For the leanest Rust build, use default-features = false or cargo --no-default-features instead of a separate minimal alias.

Supported Formats

Format Engine Notes
CSV Incremental, Columnar Auto-detects , ; | \t delimiters
JSON Incremental Array-of-objects
JSONL / NDJSON Incremental One object per line
Parquet Columnar Reads metadata for schema/count without scanning rows
Database query Async PostgreSQL, MySQL, SQLite via connection string
pandas / polars DataFrame Columnar Python API only
Arrow RecordBatch Columnar Via PyCapsule (zero-copy) or Rust API
Async byte stream Incremental Any AsyncRead source (HTTP, WebSocket, etc.)

Quality Metrics

dataprof evaluates data quality against the five dimensions defined in ISO 8000-8 and ISO/IEC 25012:

Dimension What it measures
Completeness Missing values ratio, complete records ratio, fully-null columns
Consistency Data type consistency, format violations, encoding issues
Uniqueness Duplicate rows, key uniqueness, high-cardinality warnings
Accuracy Outlier ratio, range violations, negative values in positive-only columns
Timeliness Future dates, stale data ratio, temporal ordering violations

An overall quality score (0 -- 100) is computed as a weighted average of dimension scores.

Documentation

Start here

Integrate it

  • Python API Guide -- files, DataFrames, Arrow interop, exports, and optional source-built async/database features
  • Database Connectors -- PostgreSQL, MySQL, SQLite setup and connection patterns

Understand it

Historical

Academic Work

dataprof is the subject of a peer-reviewed paper submitted to IEEE ScalCom 2026:

A. Bozzo, "A Compiled Paradigm for Scalable and Sustainable Edge AI: Out-of-Core Execution and SIMD Acceleration in Telemetry Profiling," IEEE ScalCom 2026 (under review). [Repository & reproducible benchmarks]

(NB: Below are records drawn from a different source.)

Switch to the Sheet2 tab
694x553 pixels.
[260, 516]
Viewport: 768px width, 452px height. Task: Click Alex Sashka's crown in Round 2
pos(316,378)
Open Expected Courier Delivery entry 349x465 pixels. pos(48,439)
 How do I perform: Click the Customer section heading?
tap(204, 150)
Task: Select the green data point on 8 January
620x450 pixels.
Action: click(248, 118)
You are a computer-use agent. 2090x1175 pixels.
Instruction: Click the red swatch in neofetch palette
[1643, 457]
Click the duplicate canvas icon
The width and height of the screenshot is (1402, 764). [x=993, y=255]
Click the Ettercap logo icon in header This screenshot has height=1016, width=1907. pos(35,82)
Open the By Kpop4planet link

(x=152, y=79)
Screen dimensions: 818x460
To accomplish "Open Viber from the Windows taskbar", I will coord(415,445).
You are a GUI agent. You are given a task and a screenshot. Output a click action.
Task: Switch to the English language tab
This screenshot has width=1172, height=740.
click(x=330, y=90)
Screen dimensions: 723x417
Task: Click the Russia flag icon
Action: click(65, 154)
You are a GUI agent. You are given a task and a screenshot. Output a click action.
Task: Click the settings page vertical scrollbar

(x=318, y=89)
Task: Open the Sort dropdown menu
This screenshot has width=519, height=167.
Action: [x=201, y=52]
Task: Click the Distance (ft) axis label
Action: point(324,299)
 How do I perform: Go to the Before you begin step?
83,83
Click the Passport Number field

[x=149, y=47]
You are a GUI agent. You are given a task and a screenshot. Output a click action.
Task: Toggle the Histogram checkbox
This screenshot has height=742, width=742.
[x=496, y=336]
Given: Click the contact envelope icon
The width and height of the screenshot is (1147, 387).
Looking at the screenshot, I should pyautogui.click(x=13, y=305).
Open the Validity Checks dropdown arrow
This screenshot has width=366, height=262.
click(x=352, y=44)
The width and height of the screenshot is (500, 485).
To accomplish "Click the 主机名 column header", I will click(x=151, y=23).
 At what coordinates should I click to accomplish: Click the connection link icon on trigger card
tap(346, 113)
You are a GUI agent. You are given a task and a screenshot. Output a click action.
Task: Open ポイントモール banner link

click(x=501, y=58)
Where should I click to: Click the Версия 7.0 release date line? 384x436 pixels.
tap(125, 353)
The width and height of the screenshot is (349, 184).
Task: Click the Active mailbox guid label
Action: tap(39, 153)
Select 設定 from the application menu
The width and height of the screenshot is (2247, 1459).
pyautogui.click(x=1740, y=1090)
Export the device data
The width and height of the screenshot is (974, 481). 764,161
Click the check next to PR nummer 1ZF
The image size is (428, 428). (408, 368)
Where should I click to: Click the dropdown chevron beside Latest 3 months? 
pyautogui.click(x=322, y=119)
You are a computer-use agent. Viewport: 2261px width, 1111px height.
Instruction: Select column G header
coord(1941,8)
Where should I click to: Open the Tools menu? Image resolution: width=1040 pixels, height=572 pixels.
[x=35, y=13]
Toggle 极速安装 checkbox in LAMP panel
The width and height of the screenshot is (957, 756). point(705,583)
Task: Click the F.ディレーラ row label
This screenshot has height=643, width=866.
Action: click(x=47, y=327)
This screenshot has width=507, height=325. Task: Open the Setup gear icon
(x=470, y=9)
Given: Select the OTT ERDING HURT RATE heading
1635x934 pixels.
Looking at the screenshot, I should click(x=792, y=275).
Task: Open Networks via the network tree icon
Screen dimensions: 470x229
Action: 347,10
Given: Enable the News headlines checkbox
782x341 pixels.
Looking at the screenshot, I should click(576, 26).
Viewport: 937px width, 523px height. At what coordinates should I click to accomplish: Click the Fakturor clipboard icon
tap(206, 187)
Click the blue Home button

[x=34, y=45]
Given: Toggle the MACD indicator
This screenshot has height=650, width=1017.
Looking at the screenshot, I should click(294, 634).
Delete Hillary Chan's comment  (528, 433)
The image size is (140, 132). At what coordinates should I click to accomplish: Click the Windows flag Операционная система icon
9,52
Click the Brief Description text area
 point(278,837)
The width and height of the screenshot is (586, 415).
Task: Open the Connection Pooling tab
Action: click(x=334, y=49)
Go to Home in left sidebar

The paper benchmarks dataprof against YData Profiling, Polars, and pandas across execution efficiency, memory scalability, energy consumption, and zero-copy interoperability in constrained Edge AI environments.

BibTeX

@inproceedings{bozzo2026compiled,
  author={Bozzo, Andrea},
  title={A Compiled Paradigm for Scalable and Sustainable Edge AI: Out-of-Core Execution and SIMD Acceleration in Telemetry Profiling},
  booktitle={2026 IEEE International Conference on Scalable Computing and Communications (ScalCom)},
  year={2026},
  note={Under review}
}

License

Dual-licensed under either the MIT License or the Apache License, Version 2.0, at your option.